**** TASK INPUTS

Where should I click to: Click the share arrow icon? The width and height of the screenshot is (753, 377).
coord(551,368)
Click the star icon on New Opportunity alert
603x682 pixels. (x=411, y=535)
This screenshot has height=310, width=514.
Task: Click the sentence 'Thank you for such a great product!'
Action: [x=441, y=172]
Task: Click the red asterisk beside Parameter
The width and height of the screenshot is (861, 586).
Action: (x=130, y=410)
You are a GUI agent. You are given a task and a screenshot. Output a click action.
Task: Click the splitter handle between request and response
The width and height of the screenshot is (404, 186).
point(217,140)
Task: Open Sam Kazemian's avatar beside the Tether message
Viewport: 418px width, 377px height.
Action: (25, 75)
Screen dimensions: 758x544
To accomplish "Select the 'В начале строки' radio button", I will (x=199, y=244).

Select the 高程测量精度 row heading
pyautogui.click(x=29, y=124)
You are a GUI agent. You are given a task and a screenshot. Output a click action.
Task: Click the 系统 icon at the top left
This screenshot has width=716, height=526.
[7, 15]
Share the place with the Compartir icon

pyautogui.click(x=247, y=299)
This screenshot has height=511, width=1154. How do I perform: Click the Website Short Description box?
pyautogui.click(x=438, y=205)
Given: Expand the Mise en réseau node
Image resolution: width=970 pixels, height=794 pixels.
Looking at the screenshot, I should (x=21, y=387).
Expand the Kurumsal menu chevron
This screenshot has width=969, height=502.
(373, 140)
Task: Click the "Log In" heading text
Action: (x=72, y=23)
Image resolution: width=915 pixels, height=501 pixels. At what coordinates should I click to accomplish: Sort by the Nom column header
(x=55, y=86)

********

Without dropping a single line, output the records above exactly.

EXERCISE SOLUTION>
Where should I click to: Click the share arrow icon? The width and height of the screenshot is (753, 377).
coord(551,368)
Click the star icon on New Opportunity alert
603x682 pixels. (x=411, y=535)
This screenshot has height=310, width=514.
Task: Click the sentence 'Thank you for such a great product!'
Action: [x=441, y=172]
Task: Click the red asterisk beside Parameter
The width and height of the screenshot is (861, 586).
Action: (x=130, y=410)
You are a GUI agent. You are given a task and a screenshot. Output a click action.
Task: Click the splitter handle between request and response
The width and height of the screenshot is (404, 186).
point(217,140)
Task: Open Sam Kazemian's avatar beside the Tether message
Viewport: 418px width, 377px height.
Action: (25, 75)
Screen dimensions: 758x544
To accomplish "Select the 'В начале строки' radio button", I will (x=199, y=244).

Select the 高程测量精度 row heading
pyautogui.click(x=29, y=124)
You are a GUI agent. You are given a task and a screenshot. Output a click action.
Task: Click the 系统 icon at the top left
This screenshot has width=716, height=526.
[7, 15]
Share the place with the Compartir icon

pyautogui.click(x=247, y=299)
This screenshot has height=511, width=1154. How do I perform: Click the Website Short Description box?
pyautogui.click(x=438, y=205)
Given: Expand the Mise en réseau node
Image resolution: width=970 pixels, height=794 pixels.
Looking at the screenshot, I should (x=21, y=387).
Expand the Kurumsal menu chevron
This screenshot has width=969, height=502.
(373, 140)
Task: Click the "Log In" heading text
Action: (x=72, y=23)
Image resolution: width=915 pixels, height=501 pixels. At what coordinates should I click to accomplish: Sort by the Nom column header
(x=55, y=86)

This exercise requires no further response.